SHAME AND NEGATIVE SELF PERCEPTION

By DEVON ST. CLAIRE

Our opinion of ourselves, based on other people’s perceptions is what makes up our self esteem.

We may not realize it but we are given instructions in every social interaction that we have with others, even if we are unable to communicate due to our current stage of development. The instructions we receive or hear from others can be positive, negative or benign.

For example your peers are giving you an instruction that they don’t feel you to be athletic or “good enough” if you are the last one chosen for a sport during recess. If your boss praises you at work he/she is giving you an instruction that you’ve done a good job. Parents can give an instruction that their children are sloppy if they keep nagging their son or daughter to clean up their room.

We will continue being a reflection of what others believe about us, as opposed to what we believe about ourselves, until we come to an authentic and unclouded idea of who we are. Without an independent outlook on ourselves we will buy in and believe the opinions, judgements, and instructions of others which could very well be a lie. Ultimately we develop a sense of shame about who we are and our place in the world, through this consequent development of a negative self-perception.
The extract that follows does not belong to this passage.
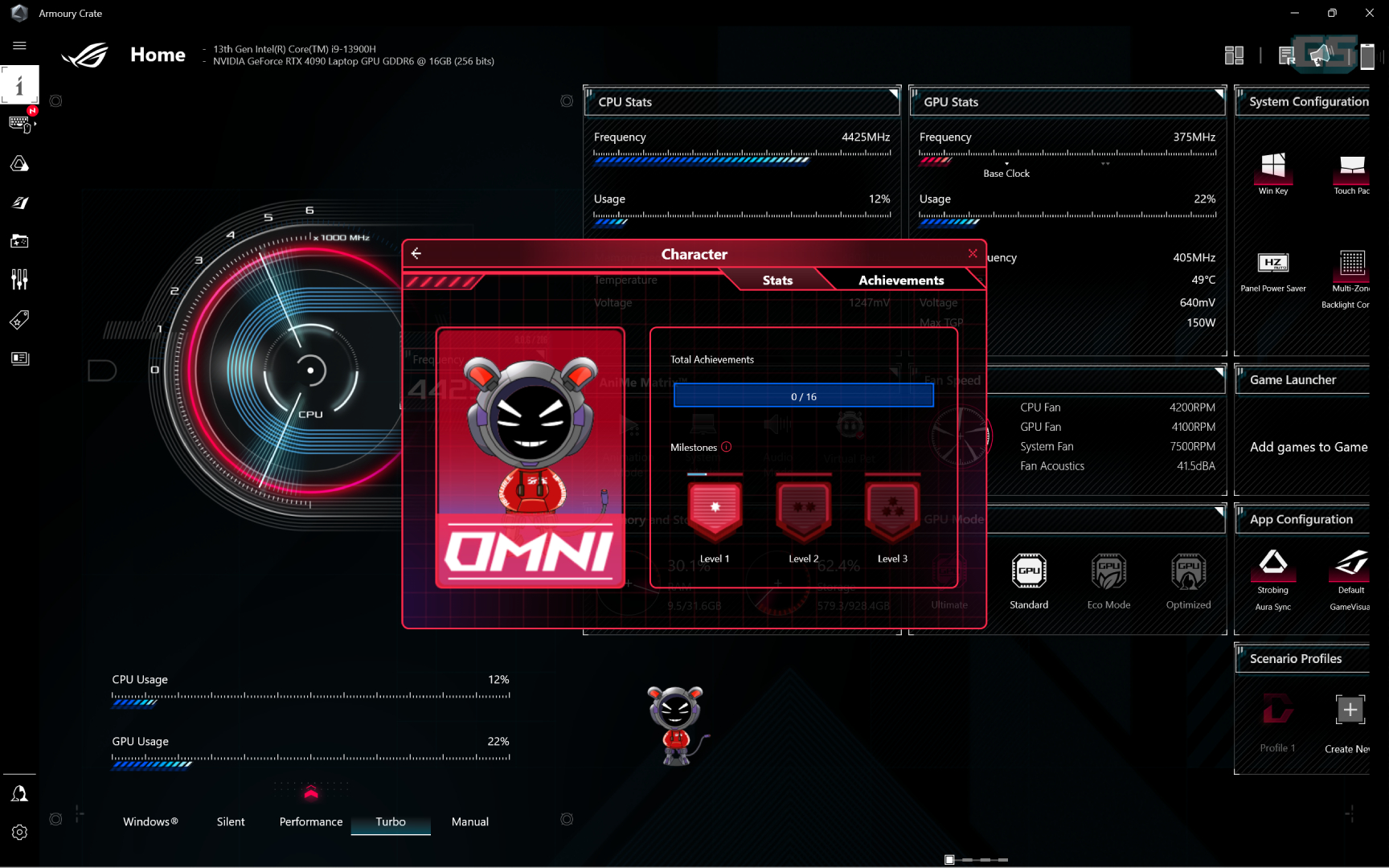
Task: Go back using Character dialog arrow
Action: pos(416,253)
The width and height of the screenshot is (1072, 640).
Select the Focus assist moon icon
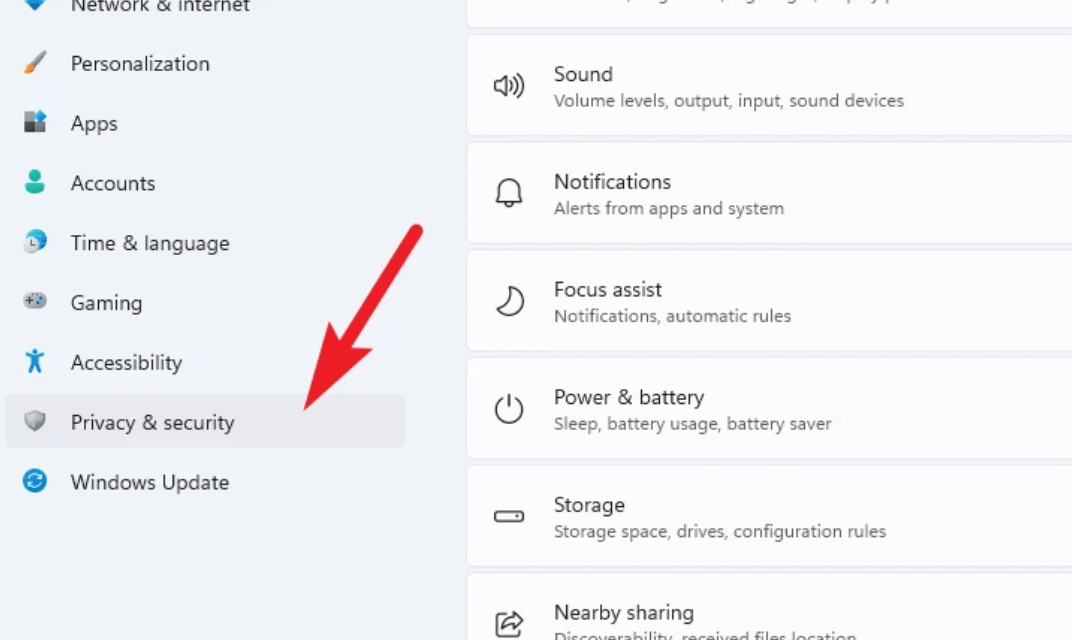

Anorexia or frantic overachievement are a few ways shame can manifest itself. It is more a sensibility then it is an emotion or a condition or even something that you can put your finger on. A man or woman suffering with anorexia has a great need to disappear when they feel badly about themselves. Whereas, someone who has an unbridled need to be noticed and validated struggles with narcissism. A repeated cycle of self-destruction occurs in the recidivist addict in order to punish himself. Consistent confirmation that s/he doesn’t deserve his/her mate or doesn’t deserve to be loved is sought out by the serial adulterer.

Shame is a sensibility more than a situation and it is insidious. This sensibility can be addressed as a consequence of underlying issues — in particular, issues of self-perception and esteem.

One way to overcome this is by taking a conscious look at who we are and then gather evidence that either confirms or denies the personal belief system that we have put together for ourselves. Is your shame driven by a concrete and tangible truth that you can put your finger on, or is your shame driven by a negative self-perception that is driven by a reflection of others?

Guilt is an attachment to judgment. It is a wasted emotion. Once we discover who it is that is judging us we can break free of the evil mindset of guilt. Shame is an attachment to negative self-perception that has been fostered by the perceptions and opinions of others. Shame is a wasted sensibility.

Once we make the conscious choice to live a life that is not a reflection of what others think of us, but a reflection of our authentic self only then will we be able to break free of the tormenting perception of shame.